Is there such a thing as "emotional infidelity"?
Accepted:
February 23, 2011

Comments

Sean Greenberg
February 25, 2011 (changed February 25, 2011) Permalink

If one means by 'emotional infidelity' feeling attracted to another person than the one to whom is committed, or to feeling enmity or having bad thoughts towards someone towards to whom one is committed in friendship, than the phenomenon seems very possible indeed.
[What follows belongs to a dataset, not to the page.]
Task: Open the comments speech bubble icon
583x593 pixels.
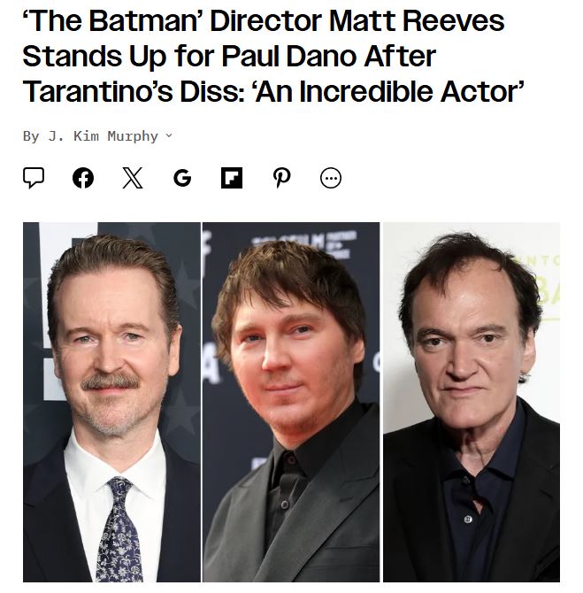Action: point(34,178)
Consider the following case, which I think is not idiosyncratic: something bad happens to a friend, and instead of sympathizing with that person--at least in one's thoughts--one takes pleasure in that friend's misfortune. (In German, this is called 'Schadenfreude'.) In taking pleasure in the misfortune of a friend, one is being emotionally unfaithful to that friendship--which, I think, in principle requires in principle that one sympathize and commiserate with the misfortunes of one's friend. The deep question, however, is why, if cases such as these are indeed correctly characterized as cases of emotional infidelity, why such emotional infidelity is as common as I think it is: one explanation, deriving from Christianity, is that human beings are Fallen, or, to put it in terms that Kant employs in Religion Within the Limits of Mere Reason, that human beings are 'radically evil'. Regardless of whether the Fall is actual historical event--as certain Christians are inclined to think--I myself am inclined to think that there is something deeply correct about this explanation, and that human beings may well, in virtue of being fundamentally self-absorbed and self-interested, always liable to violate the demands of friendship and love, even if only in thought and not in deed. (Perhaps this is too gloomy a view of human nature; nevertheless introspection and the observation of others seem, sadly, to lend it considerable evidential support.)